Great data Kirk! Thanks for posting. Are you available and willing to chat a bit about it in the Monday meeting?
Unfortunately, I might not be able to attend the meeting today.
Here's some pertinent info on the data for the group, though.
All data here was collected on a single test frame, a Landmark 370.10, 20-kip capacity.
Crosshead height was 29.5 inches.
Grips were MTS 647.10 wedge type, weight of each grip body is ~ 66 lbs.
Data was collected using MTS Basic Testware on an MTS Flextest 40.
Data channels are synchronized.
A single "HCF" type round dynamometer was used, steel, 1/2" diameter reduced section, 3.1 inches grip to grip, so fairly stiff.
Sample rate, test frequencies and applied force are as indicated.
"Noise" data recorded with dynamometer and force transducer unclamped without cycling, showing 5 seconds and also showing zoomed in to the first 0.03 seconds.
Shown is the difference "error" between force transducer and dynamometer for cycling as well as "noise".

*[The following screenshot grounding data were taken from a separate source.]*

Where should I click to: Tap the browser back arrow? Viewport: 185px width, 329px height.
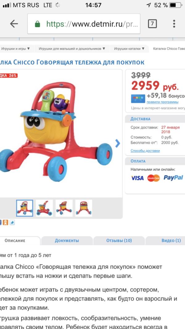point(14,24)
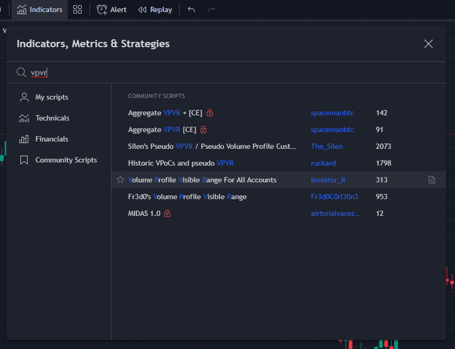Start Bar Replay mode

tap(155, 10)
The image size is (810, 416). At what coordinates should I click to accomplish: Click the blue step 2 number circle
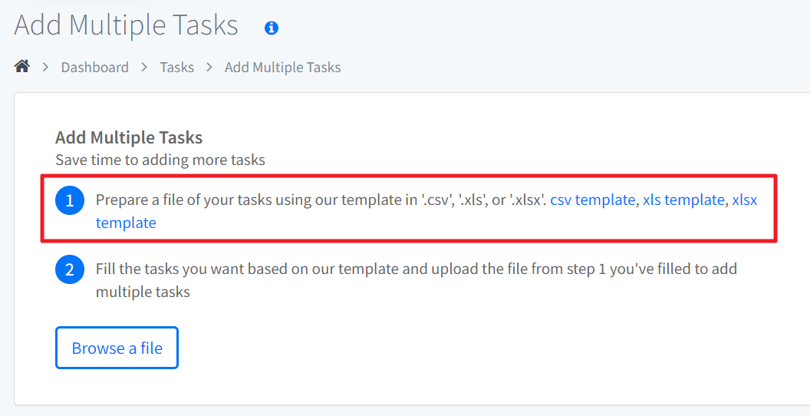point(70,270)
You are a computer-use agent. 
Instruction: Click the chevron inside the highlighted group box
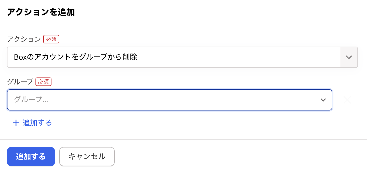(323, 100)
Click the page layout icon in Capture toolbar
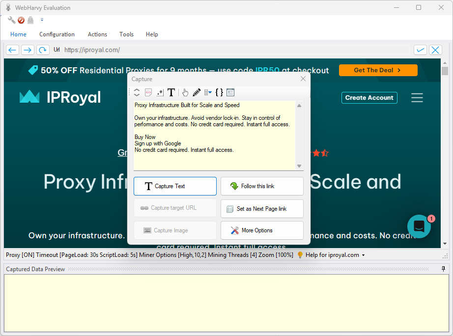This screenshot has width=453, height=336. click(x=230, y=92)
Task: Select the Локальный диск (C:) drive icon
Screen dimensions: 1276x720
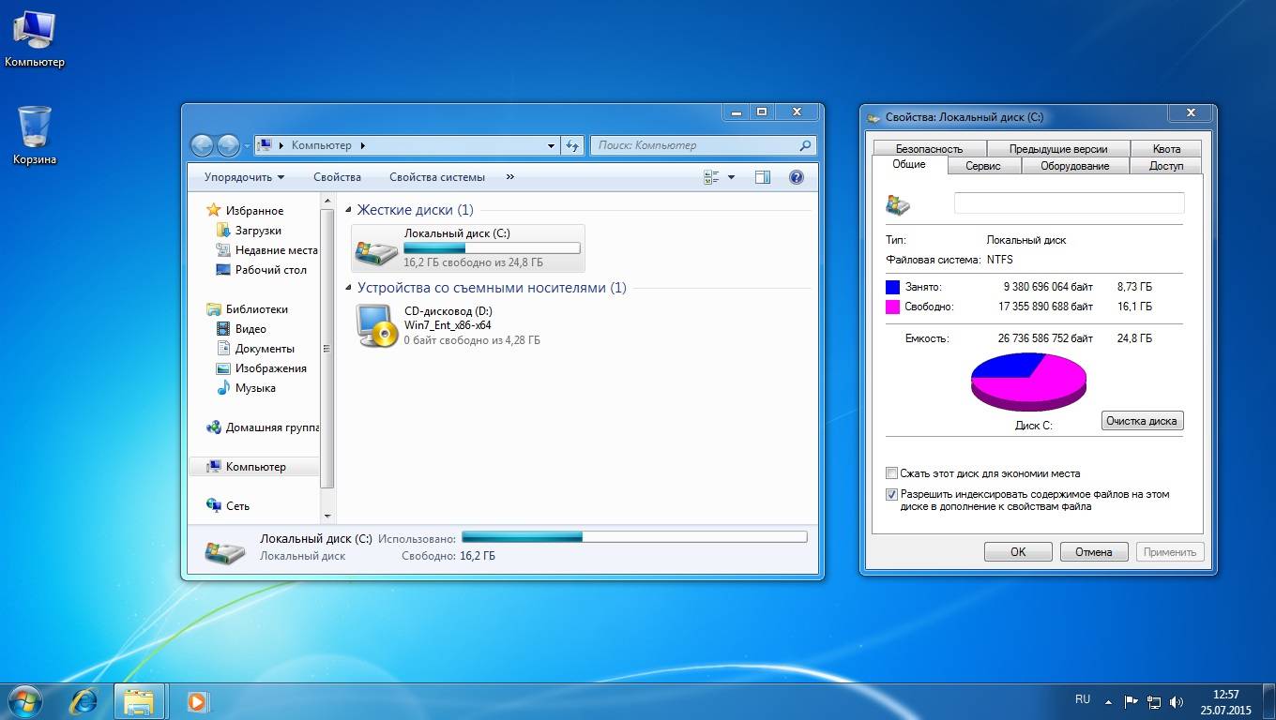Action: pyautogui.click(x=376, y=249)
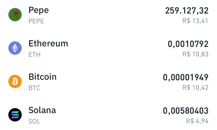
Task: Tap the black Solana logo icon
Action: coord(15,115)
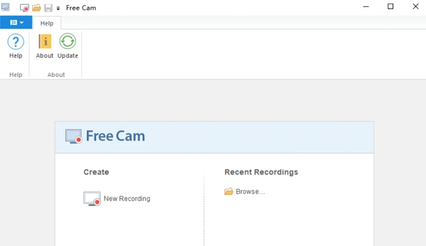Click the Free Cam logo in blue banner
The height and width of the screenshot is (246, 426).
(x=105, y=136)
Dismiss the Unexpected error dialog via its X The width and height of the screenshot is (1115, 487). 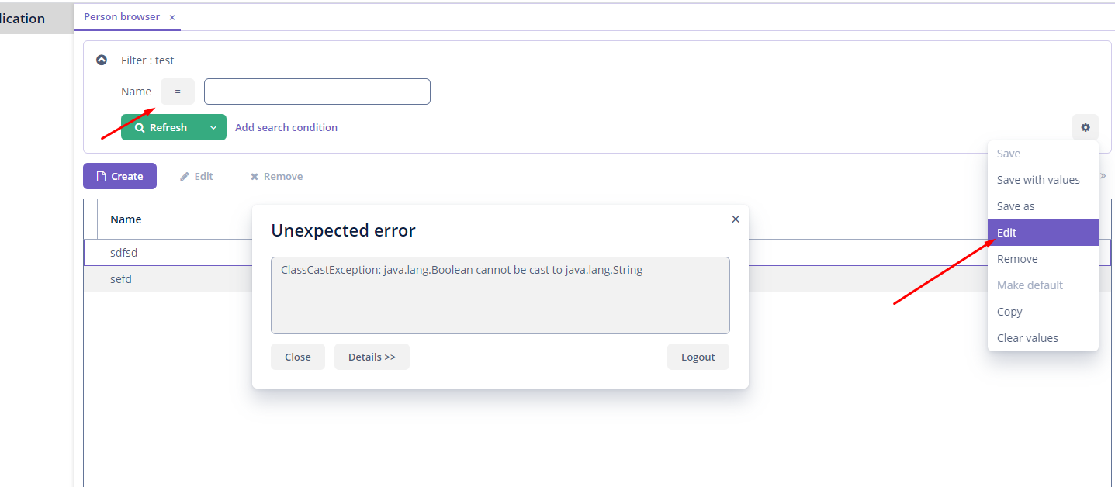coord(735,219)
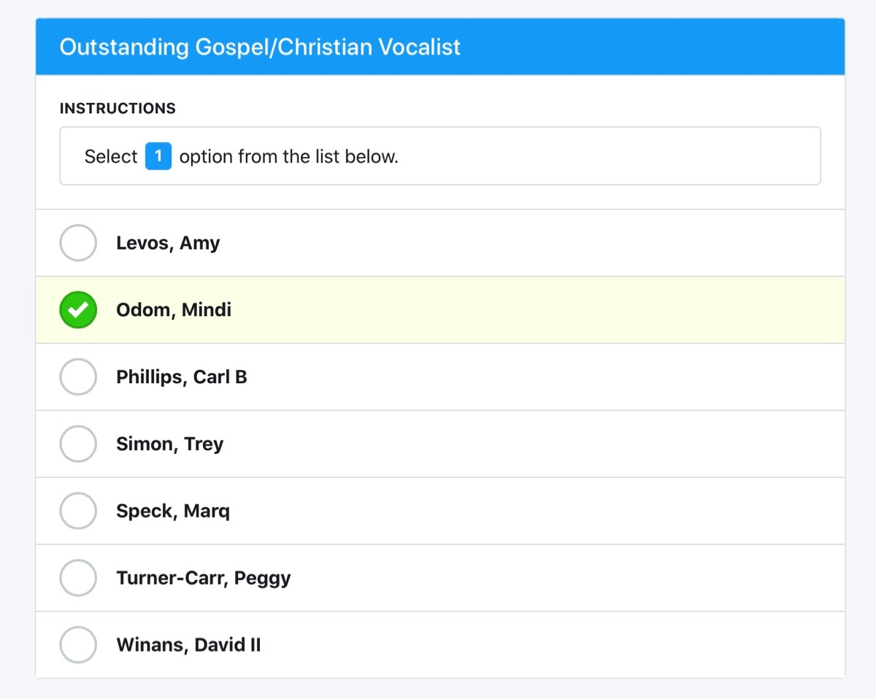Click the Simon, Trey name label

click(x=169, y=444)
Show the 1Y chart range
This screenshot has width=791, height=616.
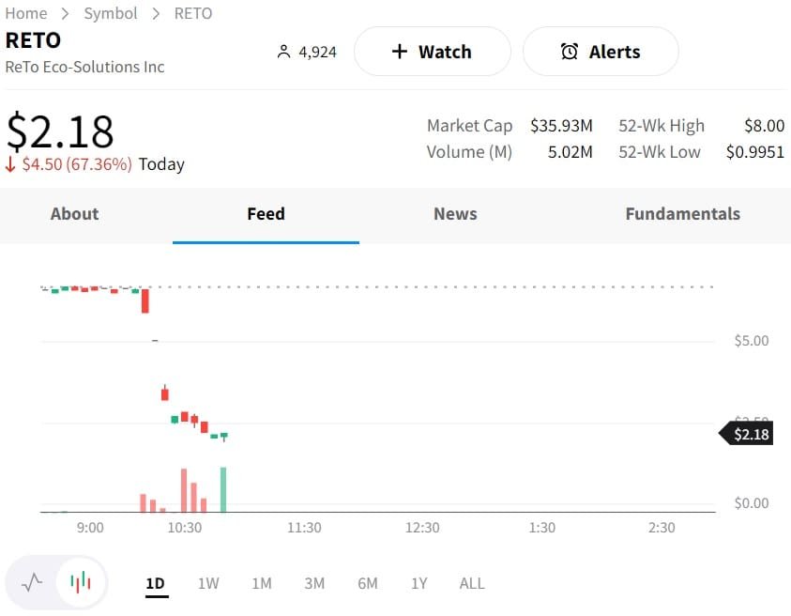pyautogui.click(x=418, y=583)
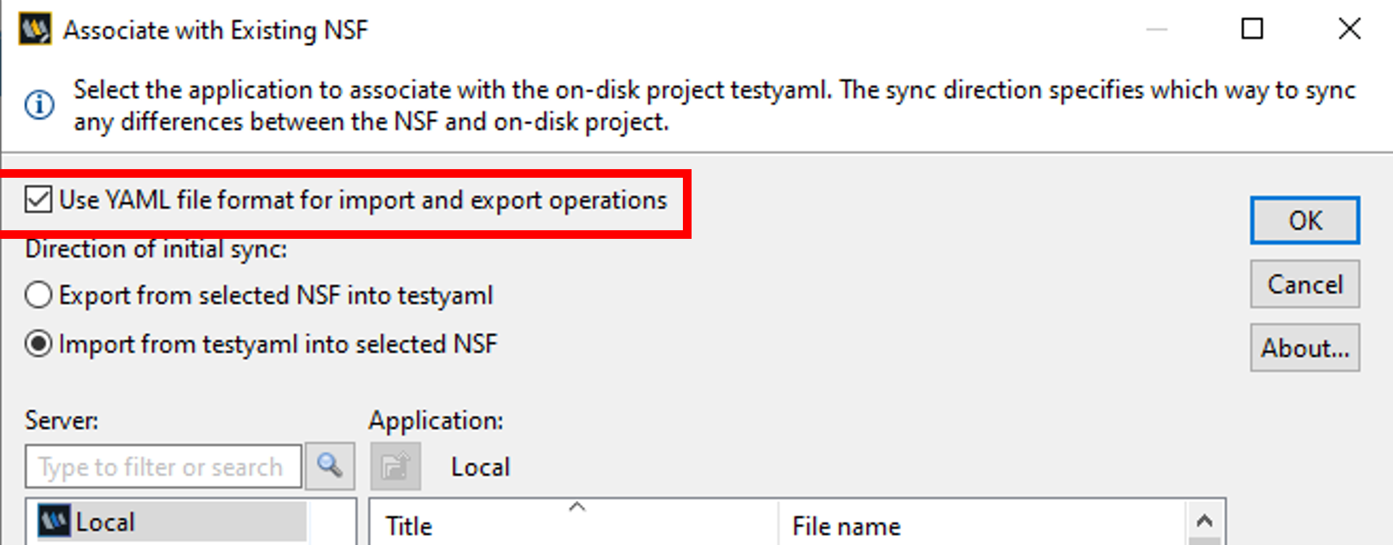Select Export from selected NSF into testyaml
Viewport: 1393px width, 545px height.
pyautogui.click(x=38, y=295)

Did not observe appreciable difference in noise between using very low dither (0.01 - 0.25 v 400-528 Hz) and no dither. Further data will be collected without dither.
My intention next is to "fill in the gaps" on what I have here, plus show fully reversed vs tension or compression only, at these and a few more frequencies and endlevels.
Kirk, this is wonderful!
I really like what you have done and where you are headed with this. This information more than covers what I was looking for. Pete and I can take it from here for today. Thanks!